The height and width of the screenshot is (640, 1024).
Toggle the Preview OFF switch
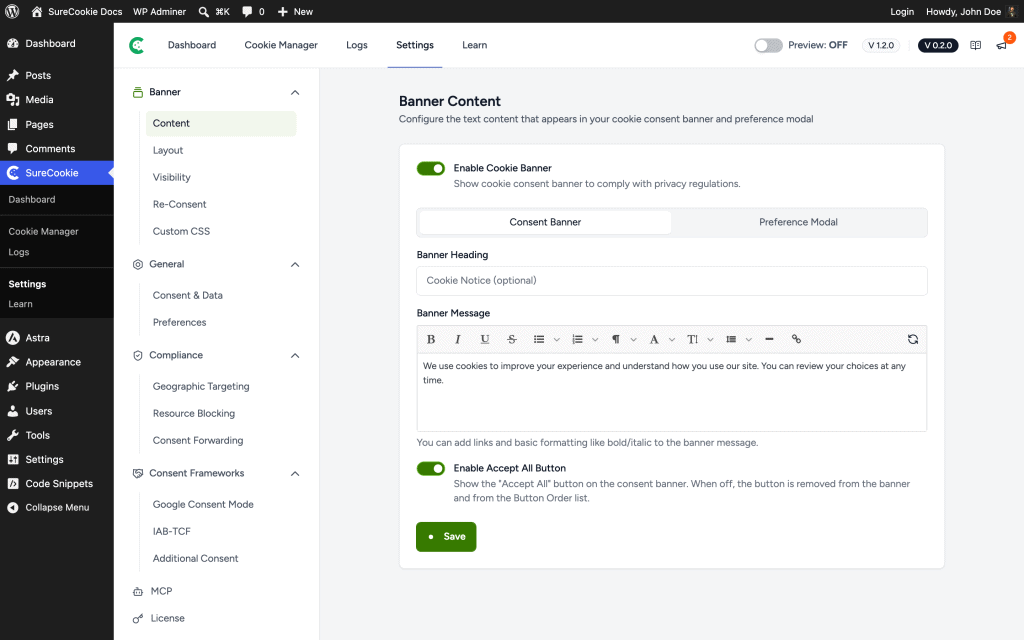768,45
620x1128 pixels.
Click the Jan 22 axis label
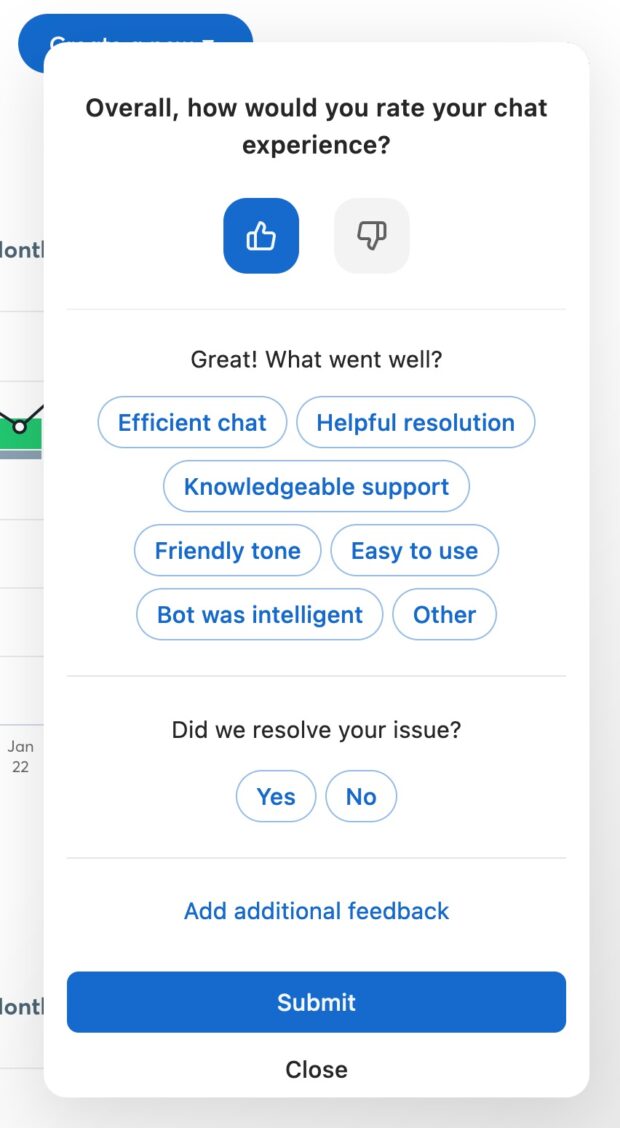(20, 757)
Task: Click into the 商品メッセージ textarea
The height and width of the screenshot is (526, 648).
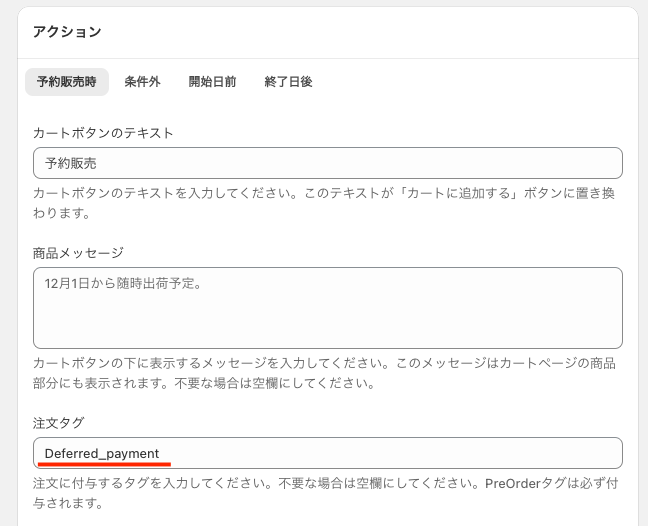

# Task directions
From the line containing "Toggle the Preview OFF switch" down to the final line of the listing above, write out only those lines exactly as they are, minus the pictures.

# Result
Toggle the Preview OFF switch
768,45
620x1128 pixels.
Click the Jan 22 axis label
(20, 757)
Task: Click into the 商品メッセージ textarea
The height and width of the screenshot is (526, 648).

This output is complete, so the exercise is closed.